Je déglutis péniblement en le lisant plusieurs fois afin d’être sûr que mes yeux ne me trahissaient pas, puis me rappelant où je me trouvais, téléchargeai rapidement le reste des données qui permettraient de valider cette preuve aux yeux des autres. Maintenant, l’urgence était de sortir, j’aurais tout le temps après de mesurer les implications de cette découverte. J’activai le retrait de la sonde et celle-ci repartit aussitôt en arrière, traçant son chemin en sens inverse à toute vitesse, presque comme si j’aspirais un vermicelle. Dans la précipitation finale, je manquai de toucher un bot anti-intrusion au moment où le brin sortait de la zone noire en claquant comme un fouet. Je vidai ensuite ma boucle de mémoire locale afin que nul ne puisse jamais vérifier quel programme y avait été chargé.
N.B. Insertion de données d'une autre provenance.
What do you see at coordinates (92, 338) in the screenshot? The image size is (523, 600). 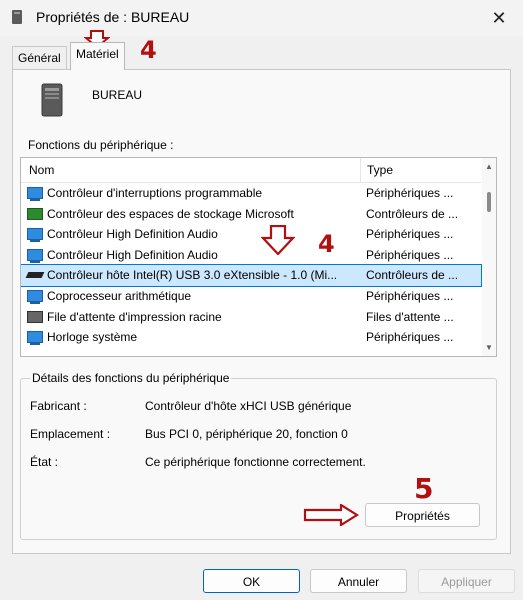 I see `row-name: Horloge système` at bounding box center [92, 338].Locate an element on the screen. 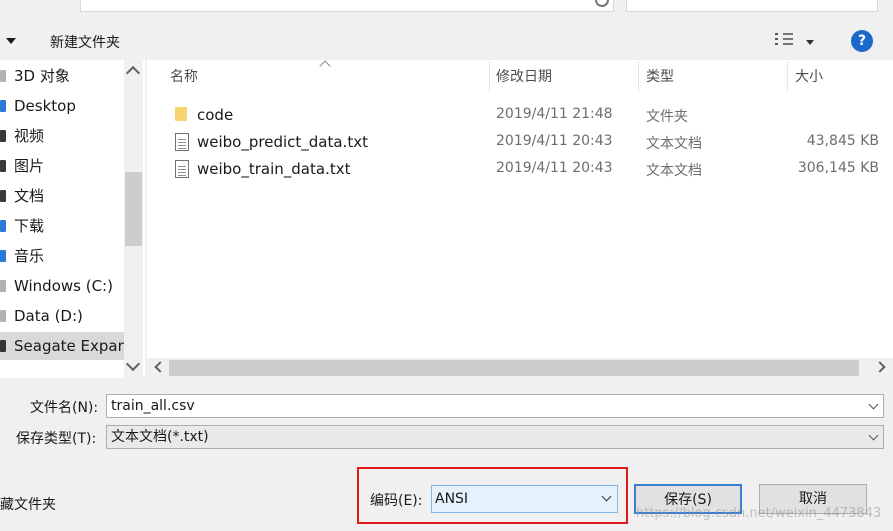 This screenshot has height=531, width=893. encoding-value: ANSI is located at coordinates (452, 499).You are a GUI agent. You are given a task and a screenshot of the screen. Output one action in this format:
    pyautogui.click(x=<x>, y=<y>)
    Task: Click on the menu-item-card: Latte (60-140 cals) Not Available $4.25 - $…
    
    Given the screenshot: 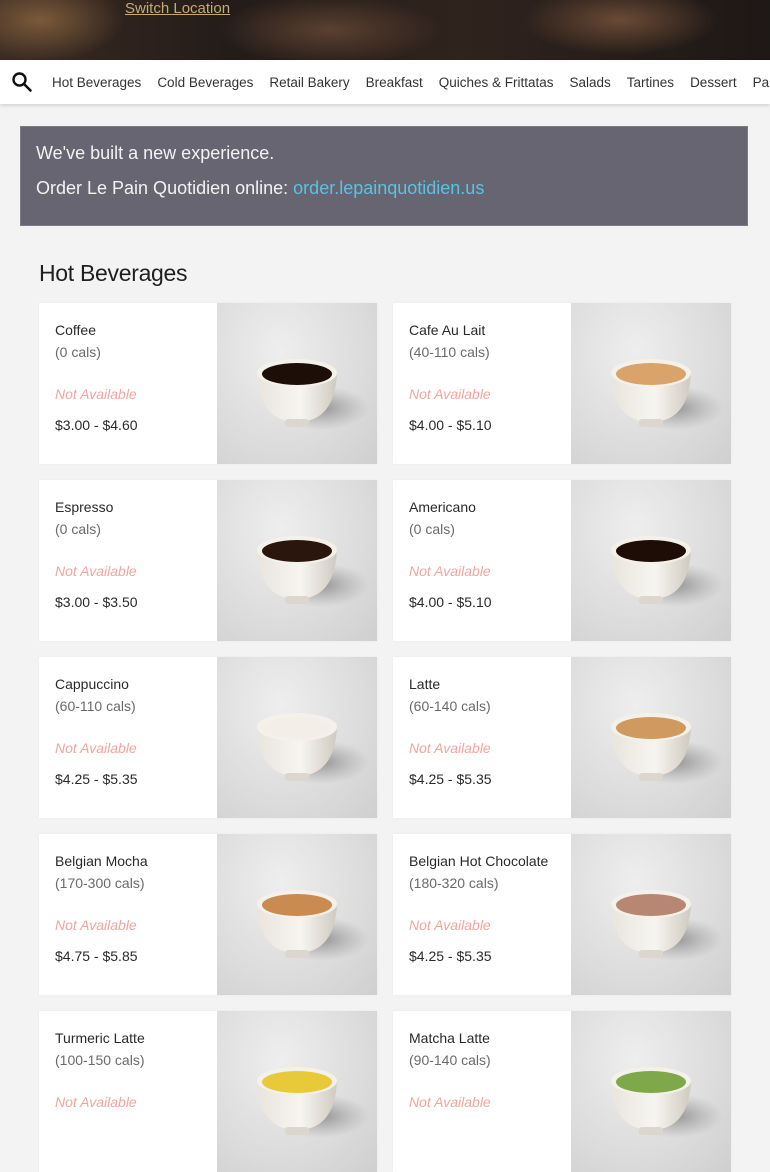 What is the action you would take?
    pyautogui.click(x=562, y=738)
     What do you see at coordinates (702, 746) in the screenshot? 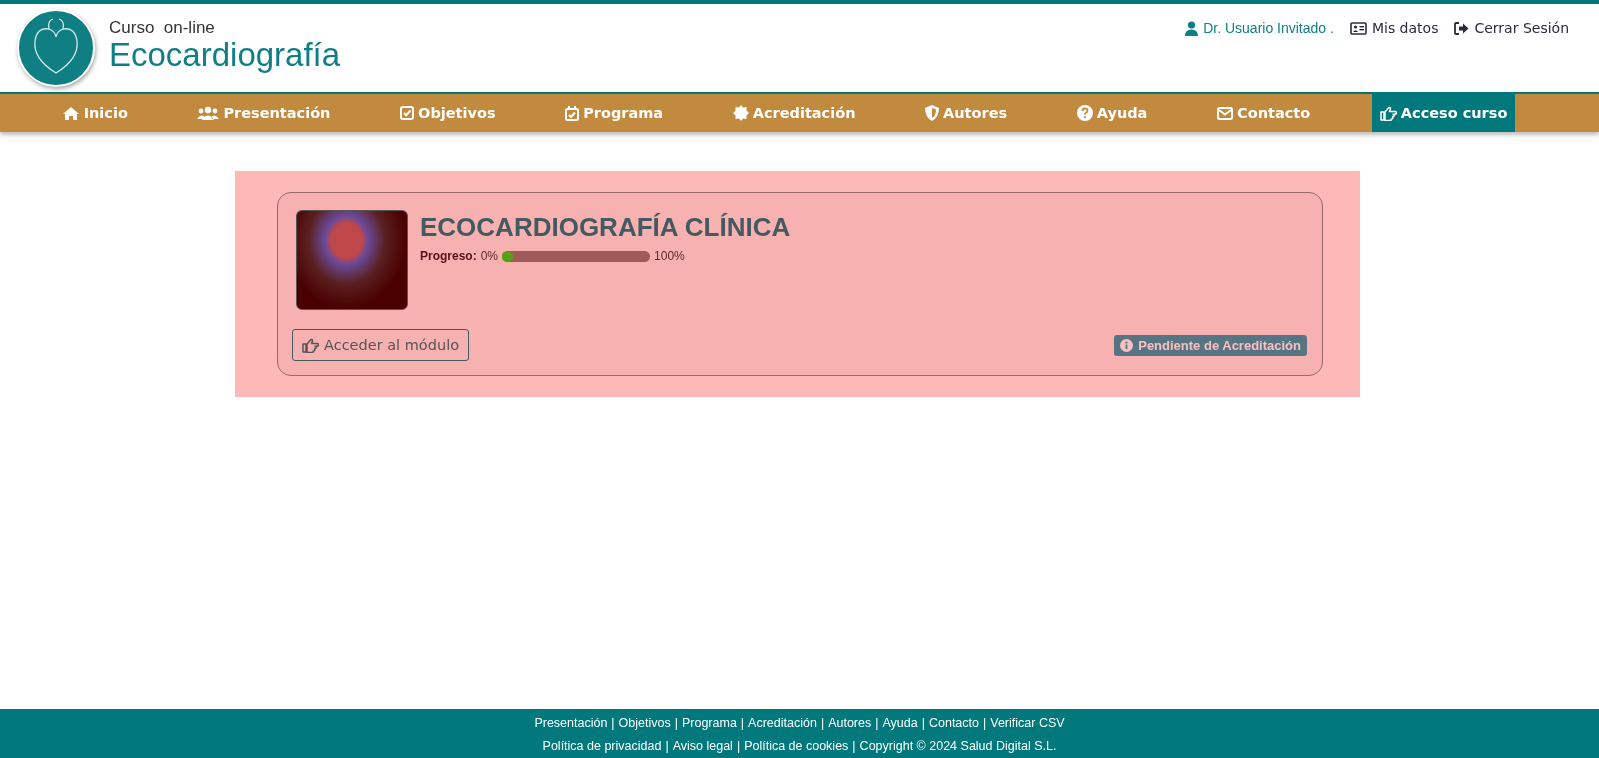
I see `footer-link: Aviso legal` at bounding box center [702, 746]. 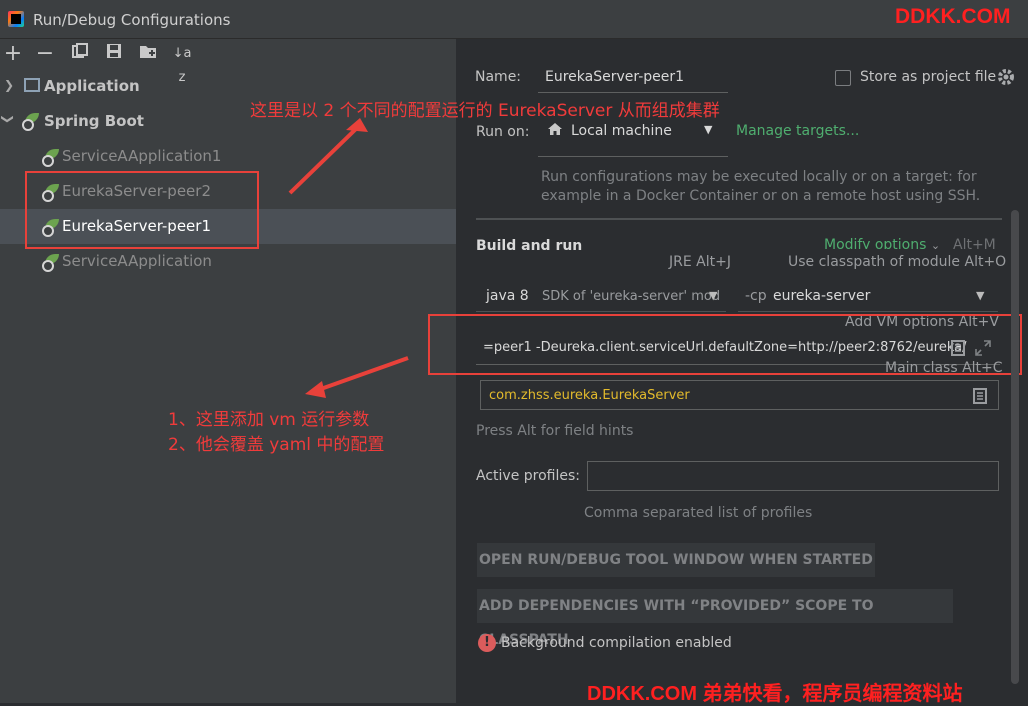 I want to click on chevron-down-icon: ❯, so click(x=8, y=120).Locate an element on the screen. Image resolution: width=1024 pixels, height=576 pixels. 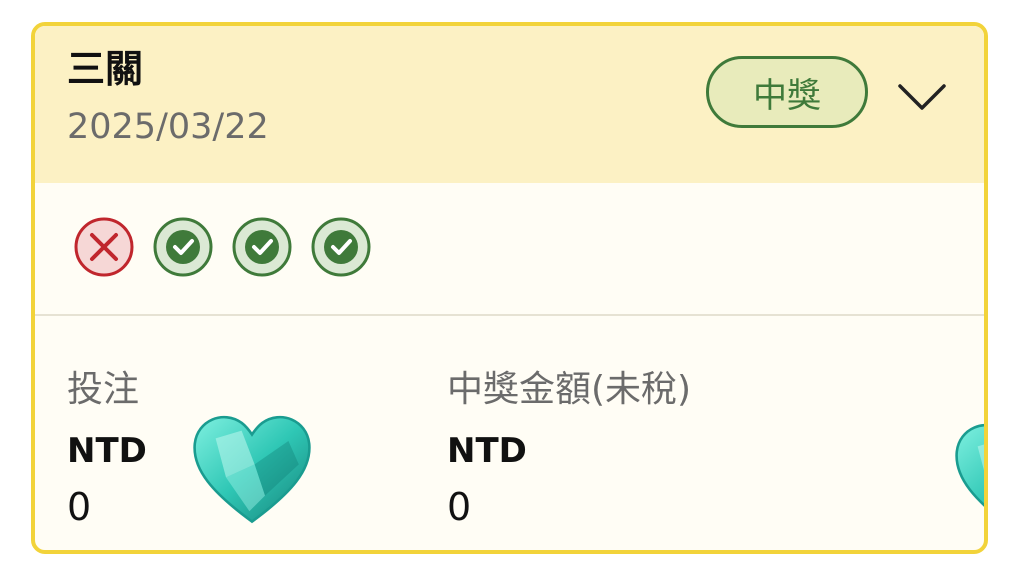
stake-currency: NTD is located at coordinates (107, 451).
Un coup de talon m’éloigna rapidement de ce mur maudit et lorsqu’enfin je fus hors de danger pour de bon, je quittai le hack de Clotilde qui m’avait permis d’être invisible durant tout le temps qu’il m’avait fallu pour commettre mon forfait. Alors, et seulement alors, je pus savourer le plaisir de l’exploit que je venais d’accomplir et l’importance de l’information que je venais de recueillir.
Il fallait que je voie Tancrède au plus vite pour le lui annoncer !
La salle du Conseil Croisé bruissait d’une activité inhabituelle, de nombreux assesseurs, clercs et gardes s’affairant en urgence pour préparer cette session imprévue.
Presque tous les barons étaient déjà là, à l’exception remarquée d’Hugues de Vermandois. Robert de Montgomery, les coudes posés sur les accoudoirs de son fauteuil, les mains jointes devant son menton, arborait un air inhabituellement calme ; Bohémond de Tarente, le visage buriné encore plus marqué que de coutume, semblait accablé à l’avance par ce qui allait se dérouler ici ; à ses côtés, Godefroy de Bouillon, soucieux, tentait de donner le change en s’acquittant de ses tâches habituelles d’avant conseil, comme signer les procès-verbaux des précédentes séances ; puis, Raymond de St. Gilles, parfaitement détendu, devisait à mi-voix avec l’un de ses assesseurs comme si la session d’aujourd’hui était tout à fait ordinaire.